-- Begin EXTRACT PROVIDED --

O'Brien v. Commonwealth

Decision Date05 December 1889
Citation89 Ky. 354
PartiesO'Brien v. Commonwealth.
CourtKentucky Court of Appeals

APPEAL FROM FAYETTE CIRCUIT COURT.

COPYRIGHT MATERIAL OMITTED

WATTS PARKER, E. P. FARRELL FOR APPELLANT.

JAMES H. MULLIGAN OF COUNSEL ON SAME SIDE.

P. W. HARDIN, ATTORNEY-GENERAL, AND CHARLES J. BRONSTON FOR APPELLEE.

JUDGE HOLT DELIVERED THE OPINION OF THE COURT.

Bettie Shea was a servant girl of good character. She occupied a room over the kitchen, while the family of her employer slept in a remote part of the house. She was last seen alive by them upon the afternoon of Sunday, March 31, 1889. Early the next morning they found her dead body lying upon the floor of her room, partially disrobed, as if she were about retiring when cruel and murderous blows, one upon the other, and, from appearances, from six to fifteen in number, made with some blunt instrument, crushed in her skull, and made some one the murderer of a helpless woman.

We may presume at the outset that the killing was not for gain, as nothing of value was taken. She doubtless had little to tempt in this direction.

It was done between eight o'clock at night and four o'clock of the next morning. The mantle of darkness hid the doer. Under its cover a deed of blood was done so horrifying in character as to be almost nameless. As the witches said to Macbeth of King Duncan's murder — "a deed without a name."

The family heard no noise, and knew nothing of it until morning. This is accounted for by the fact that the room of the victim was isolated, the entrance to it being by a side door. Moreover, the wind and storm prevailing made it a fit night for such a deed.

-- End EXTRACT PROVIDED --

- **GIVEN EXERCISE 1**
Answer these questions from the O'Brien v. Commonwealth opinion, one per line:
(a) Which circuit court was the appeal from?
(b) On what date was Bettie Shea last seen alive by the family?
(c) How was the victim's room entered?
- **GIVEN EXERCISE 2**
Decide whether each statement agrees with the O'Brien v. Commonwealth opinion, and support each answer with the deciding words quoted from it:
(a) Judge Holt delivered the opinion of the court.
(b) The family heard noise during the night.
(c) Items of value were taken from the victim.
- **GIVEN EXERCISE 3**
Carry the O'Brien v. Commonwealth opinion forward, starting after its final sentence.

-- Begin AVAILABLE DATA --

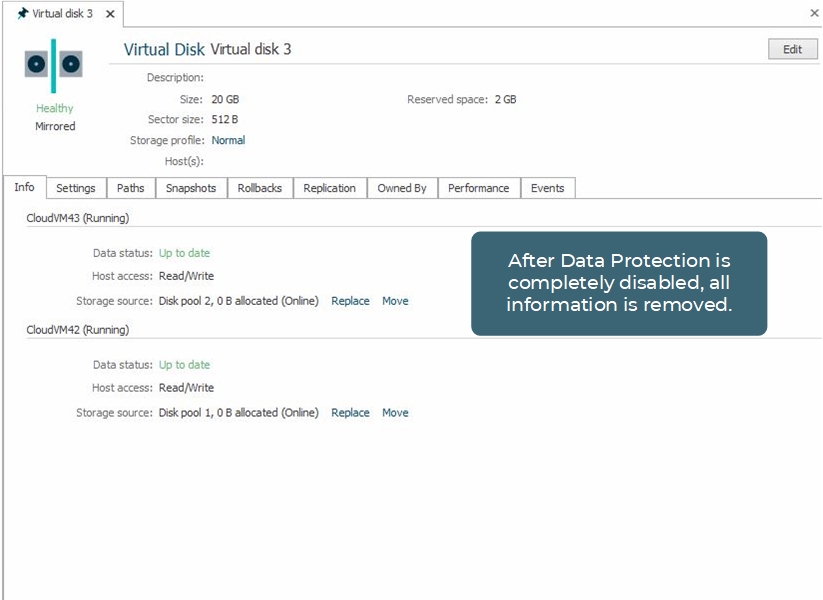Open the Normal storage profile link
This screenshot has height=600, width=823.
point(228,141)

-- End AVAILABLE DATA --

- **WRITTEN REPLY 1**
(a) The Fayette Circuit Court.
(b) On the afternoon of Sunday, March 31, 1889.
(c) By a side door.

- **WRITTEN REPLY 2**
(a) Yes: "JUDGE HOLT DELIVERED THE OPINION OF THE COURT."
(b) No: "The family heard no noise, and knew nothing of it until morning."
(c) No: "nothing of value was taken."

- **WRITTEN REPLY 3**
The appellant, Thomas O'Brien, Jr., has been found guilty of it, and his punishment fixed at death. The evidence is altogether circumstantial, but a jury of his vicinage has passed upon it, and found he did it beyond a reasonable doubt. In our opinion it points unmistakably to him, and fully sustains the verdict. Moreover, his motive is clearly shown, and a careful reading of the record is not only convincing of his guilt, but points in no degree, even to the extent of suspicion, to any other person as the guilty party.

The deceased was not only his third cousin, but his wife. They had been secretly married under assumed names in October, 1888, and at the time of her death she was enceinte by him. He had been in the habit of privately visiting her as her husband from the time of their marriage, but it had been kept a secret. In the meantime he had not only become intimate with a prostitute, but had engaged himself to marry an Indiana girl in May, 1889.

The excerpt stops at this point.